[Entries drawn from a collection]

========

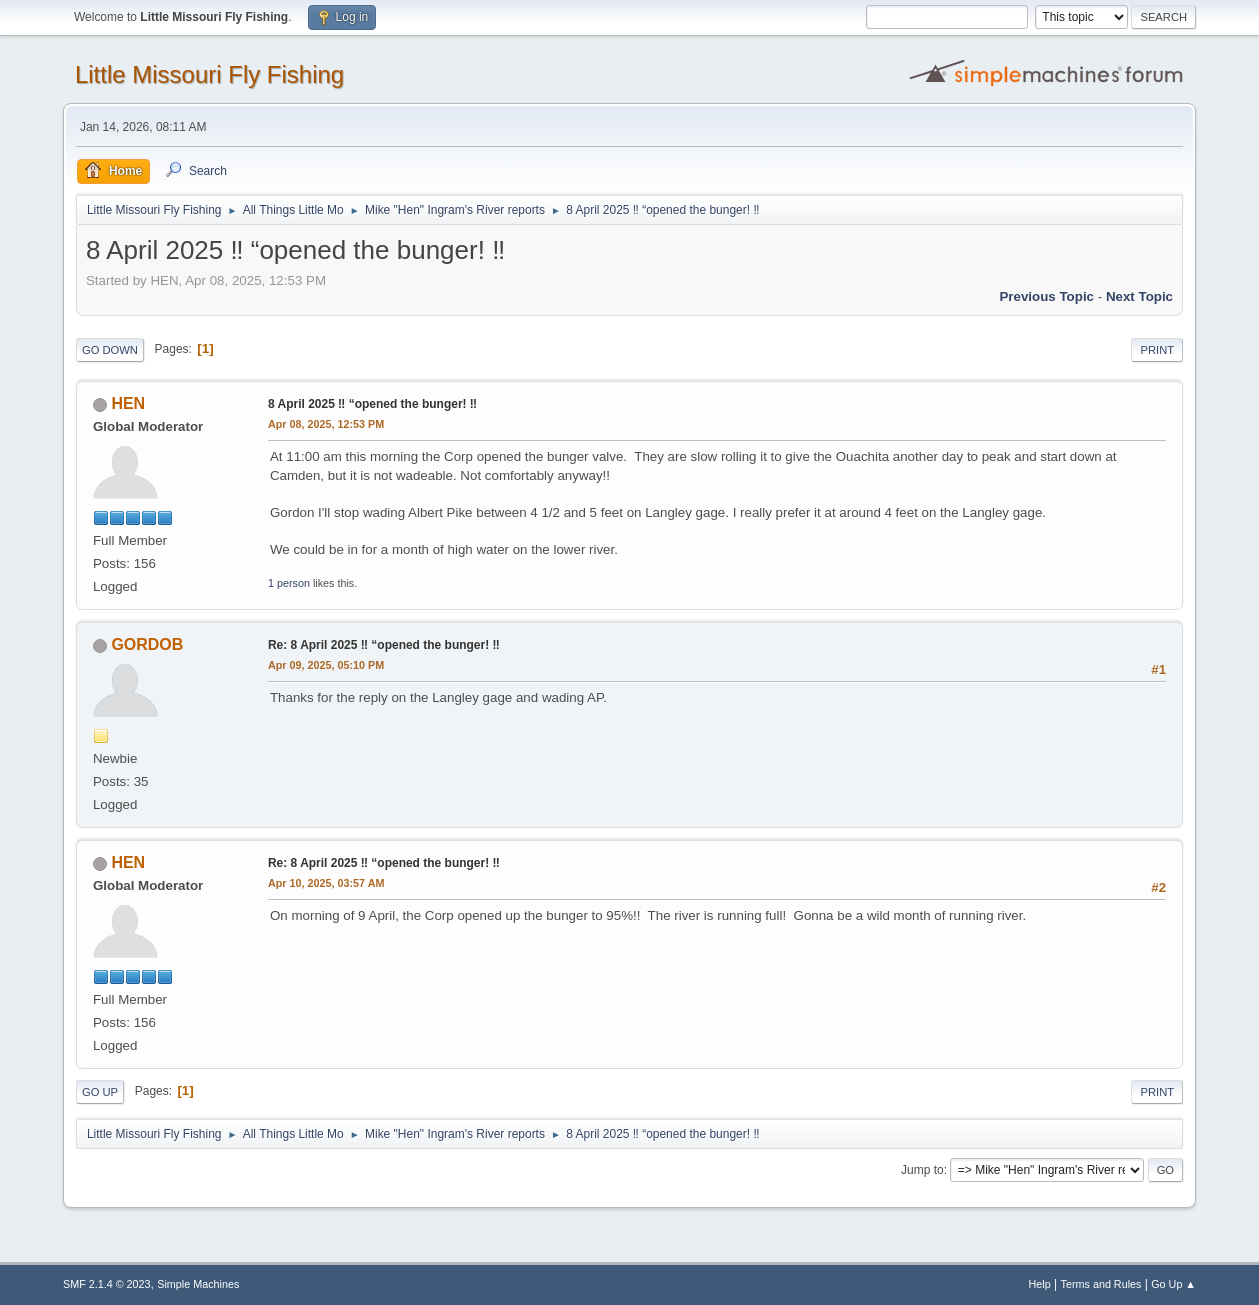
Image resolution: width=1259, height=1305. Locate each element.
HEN (128, 403)
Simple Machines (198, 1284)
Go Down (110, 350)
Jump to (922, 1170)
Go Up (100, 1092)
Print (1157, 350)
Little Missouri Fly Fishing (209, 74)
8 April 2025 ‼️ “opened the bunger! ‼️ (372, 404)
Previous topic (1046, 296)
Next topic (1139, 296)
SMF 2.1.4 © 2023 (107, 1284)
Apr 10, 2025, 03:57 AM (326, 883)
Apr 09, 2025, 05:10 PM (326, 665)
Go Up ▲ (1173, 1284)
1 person (289, 583)
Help (1040, 1284)
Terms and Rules (1101, 1284)
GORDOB (147, 644)
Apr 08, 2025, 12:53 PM (326, 424)
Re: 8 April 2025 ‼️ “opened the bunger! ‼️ (384, 645)
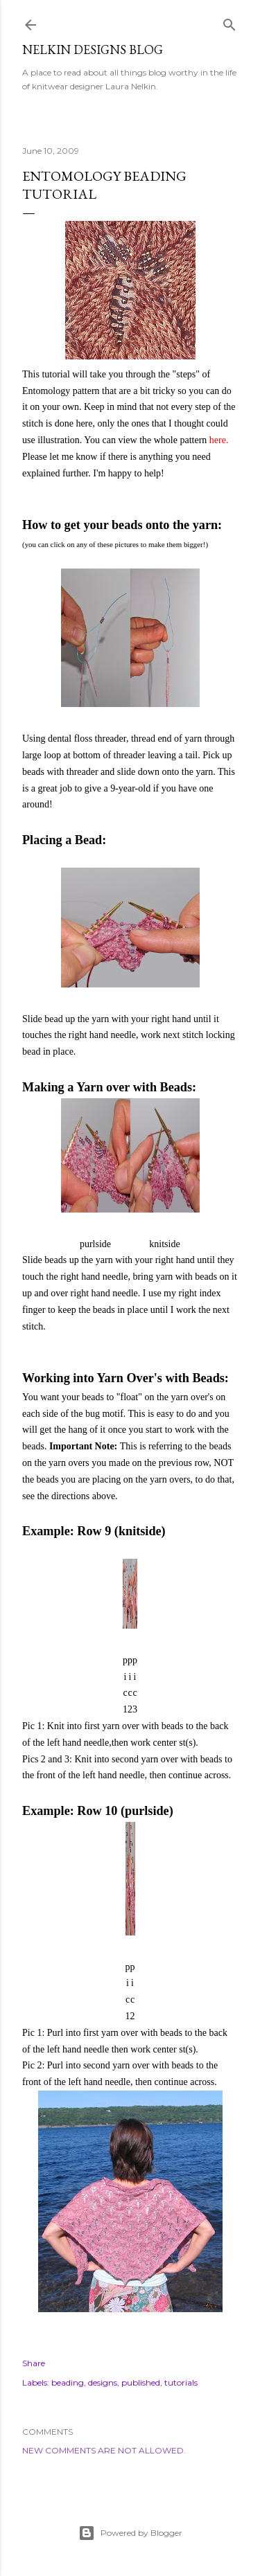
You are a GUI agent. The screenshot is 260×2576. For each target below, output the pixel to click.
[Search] (229, 21)
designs (102, 2382)
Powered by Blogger (130, 2533)
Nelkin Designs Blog (92, 49)
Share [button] (33, 2363)
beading (67, 2382)
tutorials (181, 2382)
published (140, 2382)
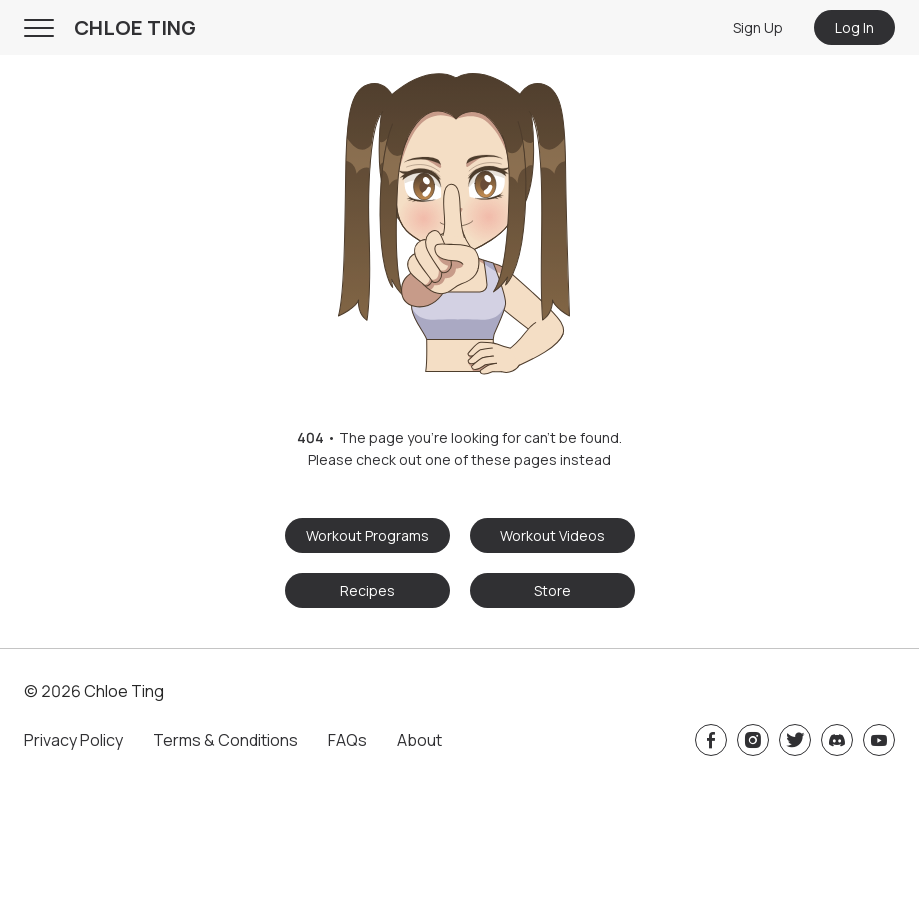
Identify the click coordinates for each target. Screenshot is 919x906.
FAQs (347, 740)
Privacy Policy (73, 740)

========

(PROBLEM DESCRIPTION)
Output every line of the items above as a Markdown table with the columns "Row" and "Line", numbering the rows and skipping blank lines. Leave the pictures out.

(FINAL RESULT)
| Row | Line |
|---|---|
| 1 | Image resolution: width=1259, height=1305. Locate each element. |
| 2 | HEN (128, 403) |
| 3 | Simple Machines (198, 1284) |
| 4 | Go Down (110, 350) |
| 5 | Jump to (922, 1170) |
| 6 | Go Up (100, 1092) |
| 7 | Print (1157, 350) |
| 8 | Little Missouri Fly Fishing (209, 74) |
| 9 | 8 April 2025 ‼️ “opened the bunger! ‼️ (372, 404) |
| 10 | Previous topic (1046, 296) |
| 11 | Next topic (1139, 296) |
| 12 | SMF 2.1.4 © 2023 (107, 1284) |
| 13 | Apr 10, 2025, 03:57 AM (326, 883) |
| 14 | Apr 09, 2025, 05:10 PM (326, 665) |
| 15 | Go Up ▲ (1173, 1284) |
| 16 | 1 person (289, 583) |
| 17 | Help (1040, 1284) |
| 18 | Terms and Rules (1101, 1284) |
| 19 | GORDOB (147, 644) |
| 20 | Apr 08, 2025, 12:53 PM (326, 424) |
| 21 | Re: 8 April 2025 ‼️ “opened the bunger! ‼️ (384, 645) |
| 22 | You are a GUI agent. The screenshot is 260×2576. For each target below, output the pixel to click. |
| 23 | [Search] (229, 21) |
| 24 | designs (102, 2382) |
| 25 | Powered by Blogger (130, 2533) |
| 26 | Nelkin Designs Blog (92, 49) |
| 27 | Share [button] (33, 2363) |
| 28 | beading (67, 2382) |
| 29 | tutorials (181, 2382) |
| 30 | published (140, 2382) |
| 31 | Identify the click coordinates for each target. Screenshot is 919x906. |
| 32 | FAQs (347, 740) |
| 33 | Privacy Policy (73, 740) |